Eu acredito sim em viver de forma ecologicamente consciente, não porque devemos ser bonzinhos com o mundo, mas porque precisamos fazer isso para garantir que haja um futuro para nossos descendentes.
Só que ultimamente eu tenho percebido que o pensamento de nos ligar à grande teia da vida deu origem a uma nova forma de preconceito. Antes, o homem considerava que tudo o que era natural era inferior. De uns tempos para cá, muita gente, particularmente praticantes de caminhos de origem xamânica, começaram a considerar que só o que é natural tem valor e que tudo o que é feito pelo homem é inferior. Mas , vem cá, isso não é apenas uma nova forma de cometer o mesmo erro? Ao considerar nossas cidades não naturais e não mágicas não estamos mais uma vez nos alienando da natureza ao nosso redor? Porque se somos parte da natureza, porque nossas cidades não são?
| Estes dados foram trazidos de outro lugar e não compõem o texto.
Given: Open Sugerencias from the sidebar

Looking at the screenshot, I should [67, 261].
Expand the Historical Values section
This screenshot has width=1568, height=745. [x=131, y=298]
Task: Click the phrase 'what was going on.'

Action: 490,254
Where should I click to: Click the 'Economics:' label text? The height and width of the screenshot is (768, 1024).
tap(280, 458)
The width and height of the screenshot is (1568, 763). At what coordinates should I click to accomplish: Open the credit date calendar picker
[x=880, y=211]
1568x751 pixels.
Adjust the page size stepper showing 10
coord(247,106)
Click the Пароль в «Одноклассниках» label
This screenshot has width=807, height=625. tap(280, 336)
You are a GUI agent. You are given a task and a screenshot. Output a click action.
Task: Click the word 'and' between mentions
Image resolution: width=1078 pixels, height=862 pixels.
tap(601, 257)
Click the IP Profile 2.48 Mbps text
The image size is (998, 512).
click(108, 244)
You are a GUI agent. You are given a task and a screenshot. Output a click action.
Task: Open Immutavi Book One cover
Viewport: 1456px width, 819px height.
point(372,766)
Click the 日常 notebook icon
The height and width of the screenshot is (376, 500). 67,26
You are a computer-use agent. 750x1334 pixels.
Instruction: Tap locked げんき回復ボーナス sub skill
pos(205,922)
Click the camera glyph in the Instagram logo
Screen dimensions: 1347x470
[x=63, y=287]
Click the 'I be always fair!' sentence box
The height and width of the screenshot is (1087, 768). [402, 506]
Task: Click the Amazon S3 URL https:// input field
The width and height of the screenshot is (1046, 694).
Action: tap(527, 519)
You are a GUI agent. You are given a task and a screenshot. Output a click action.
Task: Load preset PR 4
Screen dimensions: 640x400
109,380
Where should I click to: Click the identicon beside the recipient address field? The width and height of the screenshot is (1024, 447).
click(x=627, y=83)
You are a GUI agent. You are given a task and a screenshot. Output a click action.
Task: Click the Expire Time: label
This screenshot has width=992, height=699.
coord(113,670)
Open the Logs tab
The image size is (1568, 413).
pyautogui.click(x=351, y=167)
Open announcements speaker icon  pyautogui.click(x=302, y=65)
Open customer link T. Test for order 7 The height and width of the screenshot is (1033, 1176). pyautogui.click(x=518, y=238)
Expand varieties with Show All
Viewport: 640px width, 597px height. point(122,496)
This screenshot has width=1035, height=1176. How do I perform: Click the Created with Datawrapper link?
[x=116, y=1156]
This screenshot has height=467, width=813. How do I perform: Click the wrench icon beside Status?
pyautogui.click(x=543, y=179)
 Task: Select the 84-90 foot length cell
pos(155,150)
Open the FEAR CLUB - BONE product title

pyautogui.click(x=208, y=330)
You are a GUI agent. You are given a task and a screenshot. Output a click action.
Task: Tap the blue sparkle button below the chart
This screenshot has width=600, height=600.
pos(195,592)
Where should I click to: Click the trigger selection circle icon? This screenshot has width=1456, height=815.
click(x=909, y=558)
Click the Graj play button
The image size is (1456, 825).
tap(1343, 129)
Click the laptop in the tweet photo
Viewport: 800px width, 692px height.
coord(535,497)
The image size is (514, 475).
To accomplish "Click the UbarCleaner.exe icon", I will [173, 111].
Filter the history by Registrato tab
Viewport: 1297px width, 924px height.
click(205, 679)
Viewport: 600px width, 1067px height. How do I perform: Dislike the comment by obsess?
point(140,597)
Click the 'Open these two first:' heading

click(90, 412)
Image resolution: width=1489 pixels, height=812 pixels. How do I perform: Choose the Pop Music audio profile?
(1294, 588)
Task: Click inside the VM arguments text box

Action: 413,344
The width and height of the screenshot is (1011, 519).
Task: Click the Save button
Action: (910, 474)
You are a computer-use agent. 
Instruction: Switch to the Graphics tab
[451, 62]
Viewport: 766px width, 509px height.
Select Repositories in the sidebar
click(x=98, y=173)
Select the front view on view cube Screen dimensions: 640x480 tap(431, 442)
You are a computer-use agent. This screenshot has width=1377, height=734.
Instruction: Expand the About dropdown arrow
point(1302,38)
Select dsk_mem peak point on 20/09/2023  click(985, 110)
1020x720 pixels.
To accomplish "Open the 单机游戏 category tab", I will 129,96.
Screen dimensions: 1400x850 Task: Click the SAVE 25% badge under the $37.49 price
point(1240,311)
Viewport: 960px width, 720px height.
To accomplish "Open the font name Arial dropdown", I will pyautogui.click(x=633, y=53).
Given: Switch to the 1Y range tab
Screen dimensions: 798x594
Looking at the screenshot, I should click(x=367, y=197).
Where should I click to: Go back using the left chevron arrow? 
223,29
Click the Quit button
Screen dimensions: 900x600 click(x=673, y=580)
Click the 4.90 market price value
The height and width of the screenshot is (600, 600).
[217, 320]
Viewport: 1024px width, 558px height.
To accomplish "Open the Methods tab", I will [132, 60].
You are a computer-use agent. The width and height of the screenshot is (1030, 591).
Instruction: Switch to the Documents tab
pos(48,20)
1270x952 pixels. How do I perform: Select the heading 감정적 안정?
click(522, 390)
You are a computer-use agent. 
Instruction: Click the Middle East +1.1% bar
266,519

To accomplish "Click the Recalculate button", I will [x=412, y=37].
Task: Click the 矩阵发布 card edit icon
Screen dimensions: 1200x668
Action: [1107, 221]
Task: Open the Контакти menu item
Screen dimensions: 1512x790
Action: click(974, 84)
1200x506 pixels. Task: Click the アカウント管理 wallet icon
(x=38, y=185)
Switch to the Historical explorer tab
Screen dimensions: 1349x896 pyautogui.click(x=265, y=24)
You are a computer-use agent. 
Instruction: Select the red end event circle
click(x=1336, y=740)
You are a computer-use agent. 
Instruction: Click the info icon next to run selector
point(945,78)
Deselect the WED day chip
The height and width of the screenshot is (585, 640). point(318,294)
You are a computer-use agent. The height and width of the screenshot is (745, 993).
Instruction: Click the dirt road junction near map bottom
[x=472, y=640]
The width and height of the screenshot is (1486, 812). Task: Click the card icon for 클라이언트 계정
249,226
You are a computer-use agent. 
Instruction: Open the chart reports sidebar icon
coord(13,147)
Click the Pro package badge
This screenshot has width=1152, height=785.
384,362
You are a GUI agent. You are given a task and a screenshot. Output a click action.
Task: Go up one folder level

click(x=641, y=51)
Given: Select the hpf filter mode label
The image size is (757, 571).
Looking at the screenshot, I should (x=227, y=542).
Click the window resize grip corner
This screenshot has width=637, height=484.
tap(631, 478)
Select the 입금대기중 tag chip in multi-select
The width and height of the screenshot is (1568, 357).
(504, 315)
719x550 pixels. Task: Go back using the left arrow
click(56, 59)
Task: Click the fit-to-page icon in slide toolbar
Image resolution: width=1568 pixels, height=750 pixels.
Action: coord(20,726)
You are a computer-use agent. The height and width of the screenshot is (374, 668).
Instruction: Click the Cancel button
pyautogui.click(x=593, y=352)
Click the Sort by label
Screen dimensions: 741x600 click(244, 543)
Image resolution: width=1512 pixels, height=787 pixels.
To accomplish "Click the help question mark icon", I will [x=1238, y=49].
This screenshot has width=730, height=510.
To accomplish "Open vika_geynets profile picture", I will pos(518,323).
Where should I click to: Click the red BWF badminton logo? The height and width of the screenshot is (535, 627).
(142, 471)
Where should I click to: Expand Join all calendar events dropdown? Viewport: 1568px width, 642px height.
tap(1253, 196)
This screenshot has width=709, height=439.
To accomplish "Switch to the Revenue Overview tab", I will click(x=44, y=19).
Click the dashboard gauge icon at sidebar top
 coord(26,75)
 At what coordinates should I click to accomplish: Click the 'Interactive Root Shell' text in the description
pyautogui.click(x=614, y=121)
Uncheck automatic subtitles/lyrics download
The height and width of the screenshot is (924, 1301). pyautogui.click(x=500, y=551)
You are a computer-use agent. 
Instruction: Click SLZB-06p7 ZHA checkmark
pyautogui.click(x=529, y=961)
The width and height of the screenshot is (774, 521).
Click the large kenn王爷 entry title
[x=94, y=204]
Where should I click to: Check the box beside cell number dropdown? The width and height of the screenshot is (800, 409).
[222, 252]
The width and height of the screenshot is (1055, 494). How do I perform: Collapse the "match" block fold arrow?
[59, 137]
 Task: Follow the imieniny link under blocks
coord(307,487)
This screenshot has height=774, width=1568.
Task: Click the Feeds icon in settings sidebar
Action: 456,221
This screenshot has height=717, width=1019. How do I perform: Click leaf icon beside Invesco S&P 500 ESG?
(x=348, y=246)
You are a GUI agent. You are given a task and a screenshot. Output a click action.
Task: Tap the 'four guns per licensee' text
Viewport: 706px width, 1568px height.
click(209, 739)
O autor do livro comenta sobre tudo isso e ainda mais, ele diz que muitos praticantes usam o fato de viverem em cidades como desculpa para serem “praticantes de poltrona”, pessoas que nunca colocam a mão na massa de verdade, que vivem dizendo que, quando forem ricos poderão viver longe da cidade e então serão praticantes de verdade.
Eu mesma já ouvi o seguinte comentário de uma pessoa: “ah, todos os meus rituais são feitos no astral porque eu moro em um apartamento e não dá para traçar círculo mágico dentro de um apartamento.”
Ou “eu não tenho altar porque o único espaço que eu tenho é no meu quarto e lá não é lugar para colocar um altar. Um dia eu vou morar numa casa grande e então poderei ter um altar.” E esse mantra está sendo repetido há mais de 10 anos!!!
Depois, o autor discorre sobre a formação das cidades, alegando que provavelmente as pessoas sentiram-se atraídas para formar uma comunidade em um determinado local justamente porque os espíritos daquele local são compatíveis com os seres humanos. Ou seja, determinados espíritos querem a presença humana, chamam a presença humana para viver perto deles e as cidades surgiriam ao redor destes locais. Ele então fala sobre os pontos e linhas de poder de uma cidade e na quantidade de poder que desperdiçamos ao rejeitar os centros de poder da cidade como fonte de energia para nossa magia.
Infelizmente, depois desta fascinante introdução, ele resolve ajudar seus leitores a fazer magia começando com as explicações mais básicas de todas e temos todo um capítulo que ensina a meditar, visualizar e traçar círculos. Espero que ele evolua além do básico do restante no livro senão vai ser muito chato.